*Data for this exercise*:
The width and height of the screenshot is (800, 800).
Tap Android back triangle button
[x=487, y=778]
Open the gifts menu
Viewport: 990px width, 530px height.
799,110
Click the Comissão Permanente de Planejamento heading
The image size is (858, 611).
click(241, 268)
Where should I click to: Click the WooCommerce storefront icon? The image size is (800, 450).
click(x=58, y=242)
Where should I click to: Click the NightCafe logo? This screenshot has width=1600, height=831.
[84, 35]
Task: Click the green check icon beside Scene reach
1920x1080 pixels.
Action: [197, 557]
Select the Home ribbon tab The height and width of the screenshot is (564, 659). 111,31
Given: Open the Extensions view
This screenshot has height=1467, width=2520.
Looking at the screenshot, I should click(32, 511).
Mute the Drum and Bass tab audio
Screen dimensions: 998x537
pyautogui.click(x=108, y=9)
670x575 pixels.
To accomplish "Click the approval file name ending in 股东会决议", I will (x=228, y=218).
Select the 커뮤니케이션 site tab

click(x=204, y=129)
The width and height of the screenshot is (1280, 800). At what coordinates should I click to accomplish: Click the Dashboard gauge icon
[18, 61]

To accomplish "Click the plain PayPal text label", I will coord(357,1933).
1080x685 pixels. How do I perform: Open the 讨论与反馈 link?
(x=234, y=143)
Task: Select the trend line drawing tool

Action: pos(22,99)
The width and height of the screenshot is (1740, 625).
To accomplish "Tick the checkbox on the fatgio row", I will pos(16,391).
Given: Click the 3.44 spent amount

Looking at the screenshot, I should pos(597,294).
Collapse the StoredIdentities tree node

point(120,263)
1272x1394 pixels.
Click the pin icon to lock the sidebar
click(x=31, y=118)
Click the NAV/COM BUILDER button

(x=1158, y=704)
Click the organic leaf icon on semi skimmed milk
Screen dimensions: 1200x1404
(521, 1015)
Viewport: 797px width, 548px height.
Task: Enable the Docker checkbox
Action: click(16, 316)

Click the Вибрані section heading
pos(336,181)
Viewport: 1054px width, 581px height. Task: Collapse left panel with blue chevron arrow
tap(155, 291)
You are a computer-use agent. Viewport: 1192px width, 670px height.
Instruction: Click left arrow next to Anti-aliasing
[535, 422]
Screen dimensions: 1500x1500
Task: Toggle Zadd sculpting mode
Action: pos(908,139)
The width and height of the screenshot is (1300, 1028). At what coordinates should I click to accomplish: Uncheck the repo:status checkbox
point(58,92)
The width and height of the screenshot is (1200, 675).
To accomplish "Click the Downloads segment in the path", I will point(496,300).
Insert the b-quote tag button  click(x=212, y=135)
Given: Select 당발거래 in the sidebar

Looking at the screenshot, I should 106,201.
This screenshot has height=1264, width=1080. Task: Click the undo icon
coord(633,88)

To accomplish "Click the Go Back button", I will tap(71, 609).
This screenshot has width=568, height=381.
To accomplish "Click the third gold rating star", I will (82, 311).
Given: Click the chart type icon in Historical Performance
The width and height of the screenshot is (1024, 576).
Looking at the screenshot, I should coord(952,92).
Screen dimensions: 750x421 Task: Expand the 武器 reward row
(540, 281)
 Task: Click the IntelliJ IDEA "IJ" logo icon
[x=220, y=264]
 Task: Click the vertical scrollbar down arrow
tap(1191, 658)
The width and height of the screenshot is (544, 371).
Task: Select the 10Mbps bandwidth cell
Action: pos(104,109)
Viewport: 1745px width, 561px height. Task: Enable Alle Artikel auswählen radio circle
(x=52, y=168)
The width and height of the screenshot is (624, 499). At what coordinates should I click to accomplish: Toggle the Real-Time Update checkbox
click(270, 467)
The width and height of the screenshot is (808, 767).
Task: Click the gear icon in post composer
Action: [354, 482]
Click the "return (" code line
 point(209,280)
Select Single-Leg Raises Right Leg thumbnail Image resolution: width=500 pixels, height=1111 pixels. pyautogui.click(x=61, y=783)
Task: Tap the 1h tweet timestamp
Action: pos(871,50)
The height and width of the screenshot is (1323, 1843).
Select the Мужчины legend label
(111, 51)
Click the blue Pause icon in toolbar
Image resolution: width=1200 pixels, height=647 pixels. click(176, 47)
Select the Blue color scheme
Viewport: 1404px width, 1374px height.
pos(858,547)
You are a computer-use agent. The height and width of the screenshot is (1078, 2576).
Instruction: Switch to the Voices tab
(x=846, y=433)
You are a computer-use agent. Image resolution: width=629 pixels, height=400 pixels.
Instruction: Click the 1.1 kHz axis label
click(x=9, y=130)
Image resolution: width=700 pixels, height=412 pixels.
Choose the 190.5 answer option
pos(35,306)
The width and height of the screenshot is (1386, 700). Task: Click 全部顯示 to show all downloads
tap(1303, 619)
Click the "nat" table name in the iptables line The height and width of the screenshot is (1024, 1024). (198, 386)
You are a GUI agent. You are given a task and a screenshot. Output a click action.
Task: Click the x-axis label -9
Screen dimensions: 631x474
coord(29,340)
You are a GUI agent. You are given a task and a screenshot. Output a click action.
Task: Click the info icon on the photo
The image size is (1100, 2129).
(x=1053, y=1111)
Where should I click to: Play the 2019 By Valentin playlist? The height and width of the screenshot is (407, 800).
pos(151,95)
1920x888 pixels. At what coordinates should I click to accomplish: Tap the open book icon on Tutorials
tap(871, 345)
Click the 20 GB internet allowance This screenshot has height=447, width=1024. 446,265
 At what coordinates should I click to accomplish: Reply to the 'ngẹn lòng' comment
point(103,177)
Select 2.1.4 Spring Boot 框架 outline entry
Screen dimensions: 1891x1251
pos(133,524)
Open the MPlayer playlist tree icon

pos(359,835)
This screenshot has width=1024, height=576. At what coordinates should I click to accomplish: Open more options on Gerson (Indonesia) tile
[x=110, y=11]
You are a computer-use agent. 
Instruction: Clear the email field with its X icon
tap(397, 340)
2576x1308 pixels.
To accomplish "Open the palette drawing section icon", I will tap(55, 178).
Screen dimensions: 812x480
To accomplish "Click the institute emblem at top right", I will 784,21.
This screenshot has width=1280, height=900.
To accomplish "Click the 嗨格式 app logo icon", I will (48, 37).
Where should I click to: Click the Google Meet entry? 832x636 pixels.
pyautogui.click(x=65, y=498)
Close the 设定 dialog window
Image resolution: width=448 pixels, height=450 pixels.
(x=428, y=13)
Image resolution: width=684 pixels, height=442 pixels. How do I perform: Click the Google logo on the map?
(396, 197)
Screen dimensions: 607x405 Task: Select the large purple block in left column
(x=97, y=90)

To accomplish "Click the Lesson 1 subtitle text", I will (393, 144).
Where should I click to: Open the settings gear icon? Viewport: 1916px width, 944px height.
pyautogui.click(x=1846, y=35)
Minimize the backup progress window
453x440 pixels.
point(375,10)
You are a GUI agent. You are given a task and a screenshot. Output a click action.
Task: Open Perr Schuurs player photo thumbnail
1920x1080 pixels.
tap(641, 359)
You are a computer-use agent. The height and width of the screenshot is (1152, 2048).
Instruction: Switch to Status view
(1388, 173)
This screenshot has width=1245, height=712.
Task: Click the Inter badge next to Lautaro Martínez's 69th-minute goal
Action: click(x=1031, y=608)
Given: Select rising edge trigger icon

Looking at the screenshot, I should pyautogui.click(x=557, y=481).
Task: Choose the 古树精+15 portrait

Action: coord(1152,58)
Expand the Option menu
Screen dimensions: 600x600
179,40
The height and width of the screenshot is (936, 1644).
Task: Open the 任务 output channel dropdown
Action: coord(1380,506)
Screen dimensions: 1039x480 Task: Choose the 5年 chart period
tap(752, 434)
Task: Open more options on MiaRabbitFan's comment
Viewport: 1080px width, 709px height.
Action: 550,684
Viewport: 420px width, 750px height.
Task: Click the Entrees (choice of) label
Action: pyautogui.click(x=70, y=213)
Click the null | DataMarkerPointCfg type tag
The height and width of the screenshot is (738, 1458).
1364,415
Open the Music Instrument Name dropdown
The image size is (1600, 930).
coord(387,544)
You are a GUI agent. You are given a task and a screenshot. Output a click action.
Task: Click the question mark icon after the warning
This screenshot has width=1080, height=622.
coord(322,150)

*The problem*:
Rewrite the rows from the line containing "is (1078, 2576)." through the line containing "(x=1053, y=1111)", inclusive, with each "GUI agent" changed to "screen agent" and nothing else altered.

*Result for this exercise*:
You are a computer-use agent. The height and width of the screenshot is (1078, 2576).
Instruction: Switch to the Voices tab
(x=846, y=433)
You are a computer-use agent. Image resolution: width=629 pixels, height=400 pixels.
Instruction: Click the 1.1 kHz axis label
click(x=9, y=130)
Image resolution: width=700 pixels, height=412 pixels.
Choose the 190.5 answer option
pos(35,306)
The width and height of the screenshot is (1386, 700). Task: Click 全部顯示 to show all downloads
tap(1303, 619)
Click the "nat" table name in the iptables line The height and width of the screenshot is (1024, 1024). (198, 386)
You are a screen agent. You are given a task and a screenshot. Output a click action.
Task: Click the x-axis label -9
Screen dimensions: 631x474
coord(29,340)
You are a screen agent. You are given a task and a screenshot. Output a click action.
Task: Click the info icon on the photo
The image size is (1100, 2129).
(x=1053, y=1111)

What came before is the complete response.